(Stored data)
== Segment start ==
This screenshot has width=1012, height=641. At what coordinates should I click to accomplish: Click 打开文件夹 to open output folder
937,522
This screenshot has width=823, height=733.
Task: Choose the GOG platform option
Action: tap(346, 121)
== Segment end ==
_Exercise details_: What is needed is a word-for-word copy of the records.

_Written answer_:
This screenshot has width=1012, height=641. At what coordinates should I click to accomplish: Click 打开文件夹 to open output folder
937,522
This screenshot has width=823, height=733.
Task: Choose the GOG platform option
Action: tap(346, 121)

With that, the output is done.